The drama of failed warnings began when Tenet and Black pitched a plan, in the spring of 2001, called “the Blue Sky paper” to Bush’s new national security team. It called for a covert CIA and military campaign to end the Al Qaeda threat—“getting into the Afghan sanctuary, launching a paramilitary operation, creating a bridge with Uzbekistan.” “And the word back,” says Tenet, “‘was ‘we’re not quite ready to consider this. We don’t want the clock to start ticking.’” (Translation: they did not want a paper trail to show that they’d been warned.) Black, a charismatic ex-operative who had helped the French arrest the terrorist known as Carlos the Jackal, says the Bush team just didn’t get the new threat: “I think they were mentally stuck back eight years [before]. They were used to terrorists being Euro-lefties—they drink champagne by night, blow things up during the day, how bad can this be?
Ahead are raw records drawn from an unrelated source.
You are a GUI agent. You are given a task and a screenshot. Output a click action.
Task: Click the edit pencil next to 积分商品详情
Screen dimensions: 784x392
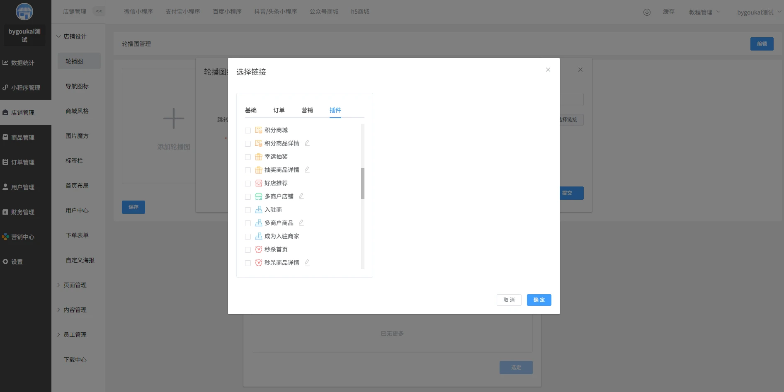[307, 143]
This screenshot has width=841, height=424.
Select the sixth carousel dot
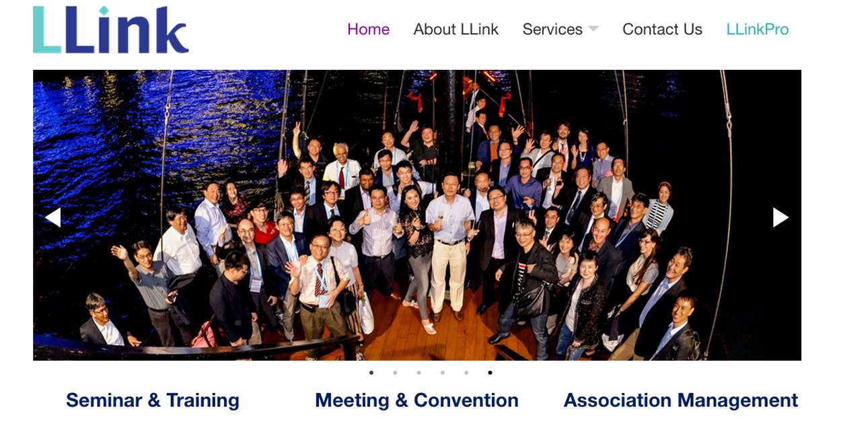pyautogui.click(x=490, y=372)
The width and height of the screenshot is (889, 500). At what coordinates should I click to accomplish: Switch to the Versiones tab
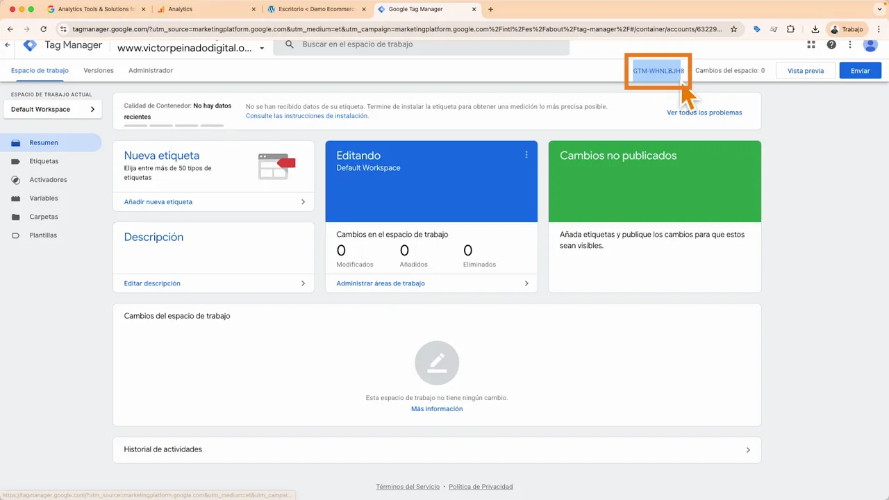pyautogui.click(x=98, y=70)
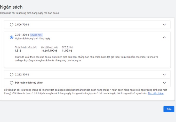176x122 pixels.
Task: Click the weekly clicks value 1.512
Action: (18, 51)
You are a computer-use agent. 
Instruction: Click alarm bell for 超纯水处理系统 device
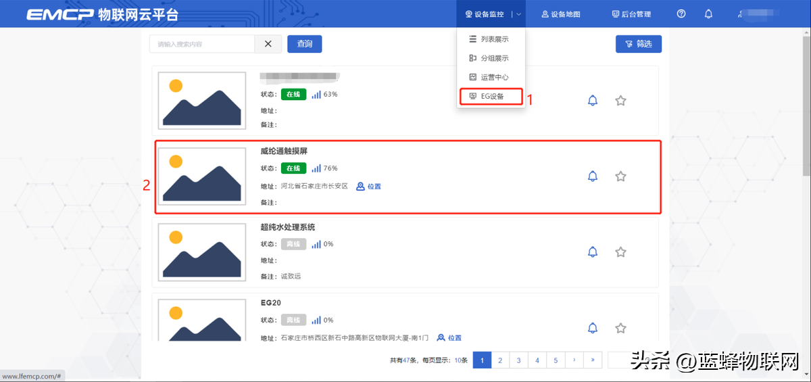(593, 252)
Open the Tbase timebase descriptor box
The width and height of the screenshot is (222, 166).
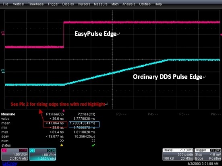178,154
And it was a very difficult sell to communicate the urgency to this.”

TomVilmer

(1,832 posts)
16. I do not see a specific warning in this...
Wed Jul 8, 2020, 07:34 AM
Jul 2020

... actually the opposite. According to his Secretary of State, this Presidential Daily Brief was a response to the president's own questions whether something new might be planned by Al Qaida. The answer from CIA was historical information based on years old reporting. There was no new threat information. There was nothing in the memo suggesting that an attack was actually coming.
https://nsarchive2.gwu.edu/NSAEBB/NSAEBB116/pdb8-6-2001.pdf

For me it has always been more interesting what happened in the days after the attack. NATO suggesting a joint answer, and the US rejecting. The attack on Afghanistan and the ongoing alliances with Saudi Arabia etc...

 

Hoyt

(54,770 posts)
7. It certainly didn't result in mass killings, and we've done much the same,
Tue Jul 7, 2020, 08:20 PM
Jul 2020

even helping Afghans against Russia.

trump still should have taken some action, if only to tell his buddy to knock it off.

Nitram

(22,768 posts)
17. I would tend to agree with the general's assessment. The Taliban fight for ideological and
Wed Jul 8, 2020, 03:40 PM
Jul 2020

religious reasons, not for money. The Stingers we gave the mujahideen probably killed far more Russians than Americans killed for bounty money. That said, Trump had an obligation to respond to the intelligence with action of one sort or another.